Soooo... long story short, for people running higher than 1080p we're going to have to guess on the default scaling and it will either be cartoonishly large or incredibly tiny if we guess wrong, or just right if we guess right. With the rise of high-dpi displays outside of Apple, I don't know which guess is going to be accurate more of the time.
If we assume that larger displays at a smaller DPI are the norm, and adjust for that, then things may be so small on high-DPI smaller monitors that people can't adjust the settings screen it's so small. Then again, it may prompt them to go to the settings screen more rapidly. And it's probably a more familiar problem to them, since lots of programs don't scale up properly.

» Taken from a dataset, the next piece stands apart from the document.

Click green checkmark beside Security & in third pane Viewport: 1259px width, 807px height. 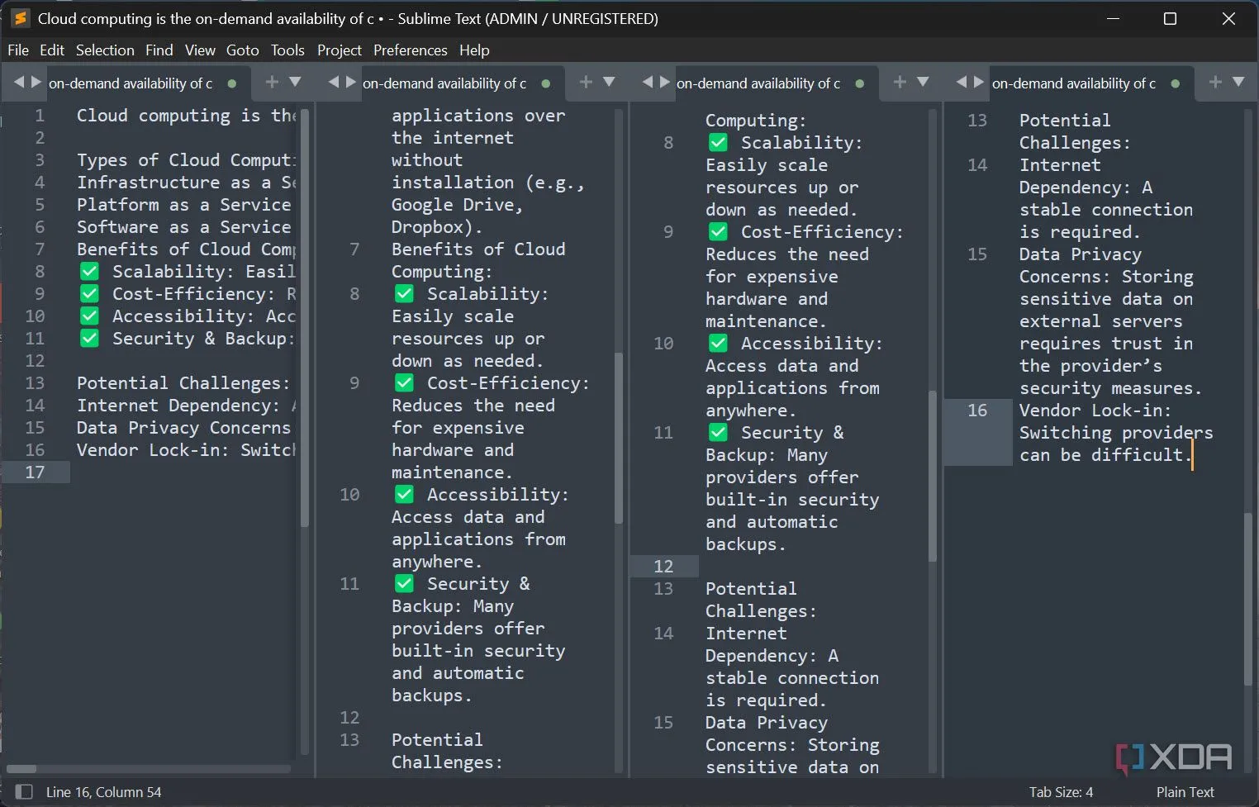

If we guess higher-DPI is the more normal thing, then for people with large monitors with a standard DPI (like my 4K TV setup) things will be cartoonishly large. That also might be somewhat expected... I guess? Then again, it might not drive people to the settings as fast. Then AGAIN, this is probably more common in the short term (22" monitors or whatnot are getting increasingly common it seems, although so are high-DPI laptops...). And despite it being cartoonishly large for some folks, it's not unusable for anyone, and they can be pointed to the appropriate settings.

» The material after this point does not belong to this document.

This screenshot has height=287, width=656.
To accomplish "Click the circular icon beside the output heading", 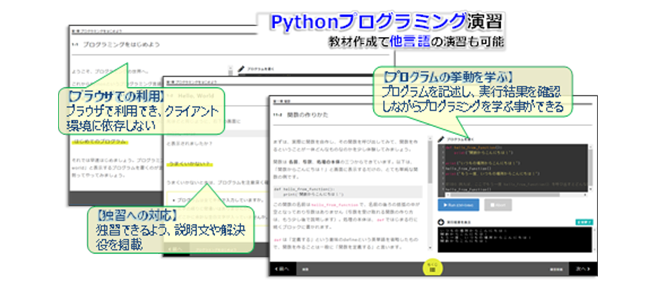I will tap(441, 222).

So that's kind of the battle that we go through, aside from just finding sane defaults in general. Right now things are too large, but the good news is that if we can show it in a too-large fashion, we know that the game still functions that way if someone with poor eyesight is trying to play on whatever DPI. If we design the game such that things are at a more sane size from the start, then the oversized version likely won't fit at all. As it stands, scaling down the oversized one would probably just be adjusting a few numbers in a few xml files, and then presto things show up smaller, don't show as cartoony, and give you more play space -- more play space than you would likely have if we started with a more average size to start with, since we're having to be more conservative with our use of space right now.

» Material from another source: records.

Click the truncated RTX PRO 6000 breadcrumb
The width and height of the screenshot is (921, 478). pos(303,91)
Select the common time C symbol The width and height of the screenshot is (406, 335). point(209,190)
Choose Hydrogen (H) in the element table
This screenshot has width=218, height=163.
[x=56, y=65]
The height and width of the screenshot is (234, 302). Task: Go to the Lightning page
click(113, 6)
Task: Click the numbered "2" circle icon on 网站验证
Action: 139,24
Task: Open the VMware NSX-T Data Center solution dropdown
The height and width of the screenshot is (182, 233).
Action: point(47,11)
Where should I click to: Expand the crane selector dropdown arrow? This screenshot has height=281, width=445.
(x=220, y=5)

Ultimately this is not where I want to end up, feel-wise when it comes to the scaling, but I definitely want this to be in the milieu of what people can choose to see, scale-wise, and not have the game feel cramped even if it does feel cartoony. Our playerbase trends older, and is only going to get more so as the years of maintenance and expansion on this go on, so having what is essentially a "comfort mode" be extremely usable if cartoony-feeling is something that makes me really happy. I won't be using it, personally, but that is why I test in such a small window during normal development; it forces me into an experience that could be uncomfortable, and then lets me make sure it's not (by complaining to Keith if it is; I don't want to take much credit there).
The really big win has been making this whole system so flexible that it can handle all of the above cases, and that's a big kudos to Keith. Seeing all the use cases and specs from me on that, I think he wanted to tear his hair out. Now it's all about fine-tuning the actual functionality, and then finding sensible defaults for scale. And of course making it look good.
Hopefully that provides useful insight.